Even as I walked easterly toward the Arch, I was wondering how foolhardy this was. I was worried that downtown St. Louis would be deserted on a Sunday night, even a warm summer Sunday night, and walking alone with a knapsack would broadcast “out of towner” to any potential thief. For a block or so down Market St., I felt like a big red neon arrow was following me, but it turned out downtown was anything but deserted. I knew the Arch would not be open, and I have made two or three trips inside on its tram to the observation deck, but I wanted to see it at night and get a few pictures.
The second of Taylor Swift’s two Scottrade Center concerts was last night, and I had to thread my way through the blocks-long crowd of concertgoers who were leaving. Most of them were teenage girls, and younger, accompanied by their parents or other adults. I felt a lot better than I did during my 1992 trip, when I ran into the crowds leaving a Danzig concert at the American Theater. I saw quite a few kids ask their friends or parents to photograph them by Taylor Swift’s trucks, which were all decorated with the artwork from her current album, Speak Now.
A very small portion of the post-Taylor Swift crowd as they left the Scottrade Center. Many were behind me when I took this picture, and the crowd (and the cars) stretched far beyond my range of vision.
The Taylor Swift crowd was much better behaved than the crowd leaving Busch Stadium, where the St. Louis Cardinals defeated the Colorado Rockies. I’m glad there was enough down time between the two that the groups did not cross paths.

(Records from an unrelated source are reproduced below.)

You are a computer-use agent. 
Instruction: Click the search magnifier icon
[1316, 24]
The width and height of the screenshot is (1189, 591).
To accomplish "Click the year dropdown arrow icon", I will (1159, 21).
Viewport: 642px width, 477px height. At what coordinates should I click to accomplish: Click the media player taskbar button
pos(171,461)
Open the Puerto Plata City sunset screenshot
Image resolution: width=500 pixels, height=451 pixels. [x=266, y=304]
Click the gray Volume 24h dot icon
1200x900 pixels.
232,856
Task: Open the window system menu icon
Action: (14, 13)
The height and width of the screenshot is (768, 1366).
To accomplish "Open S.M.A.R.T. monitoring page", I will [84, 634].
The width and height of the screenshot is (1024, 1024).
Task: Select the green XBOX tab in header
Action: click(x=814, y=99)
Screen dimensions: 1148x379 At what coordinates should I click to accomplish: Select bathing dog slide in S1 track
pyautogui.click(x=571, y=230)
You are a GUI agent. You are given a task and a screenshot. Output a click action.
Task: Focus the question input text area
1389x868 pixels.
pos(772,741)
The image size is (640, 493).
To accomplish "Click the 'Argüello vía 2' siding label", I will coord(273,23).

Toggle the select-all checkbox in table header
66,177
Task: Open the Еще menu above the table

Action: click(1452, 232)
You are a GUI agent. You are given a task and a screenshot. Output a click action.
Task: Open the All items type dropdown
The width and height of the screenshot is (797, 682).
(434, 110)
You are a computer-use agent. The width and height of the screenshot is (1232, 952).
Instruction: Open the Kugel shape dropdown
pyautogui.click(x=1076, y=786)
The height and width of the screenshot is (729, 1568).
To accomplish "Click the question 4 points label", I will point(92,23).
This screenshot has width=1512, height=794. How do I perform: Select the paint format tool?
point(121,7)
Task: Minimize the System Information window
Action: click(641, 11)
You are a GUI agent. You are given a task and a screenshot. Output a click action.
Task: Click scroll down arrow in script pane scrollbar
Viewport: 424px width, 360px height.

I slept most of the way northward on I-55 on the return trip. I had seen the terrain during the trip the day before, and it was dark out, so there wasn’t much to see. During my Chicago layover, I was amused by the juxtaposition between all the white- and blue-collar people pouring out of buses and Union Station to head to their jobs, and the excruciating, though comparatively carefree, hurrying and rushing of the runners on Sunday morning.
Once the bus was southbound on Interstate 65 toward Indianapolis, the driver got on the speaker and told us that we’d be heading straight to Columbus after Indianapolis, which meant a straight shot east on I-70. I was pleased, because I knew that meant we’d pass through Henry County, where my stepmother’s parents lived after their retirement. (During our visit in 1978, I decided to hike from their house in Spiceland to New Castle, nearly eight miles north on Indiana State Road 3. I wasn’t feeling particularly energetic; I just wanted to get the hell away from everyone.)
The only diversion in the small town was watching teenage boys trying to puncture Spiceland’s water tower with their BB guns. I guess we all need a Sisyphean task to make life truly worthwhile. One time I actually heard a BB make contact with the water tower, and we all waited to hear the sound of water trickling. (The BB bounced against the metal and flew off, of course, but what did we know of ballistics?)
I told John this story at another Unitarian youth conference, this one in Western Pennsylvania. Years later, when he came to visit me in Columbus, he said he had a surprise for me. It was a picture of the Spiceland water tower that he had taken on a previous journey on I-70!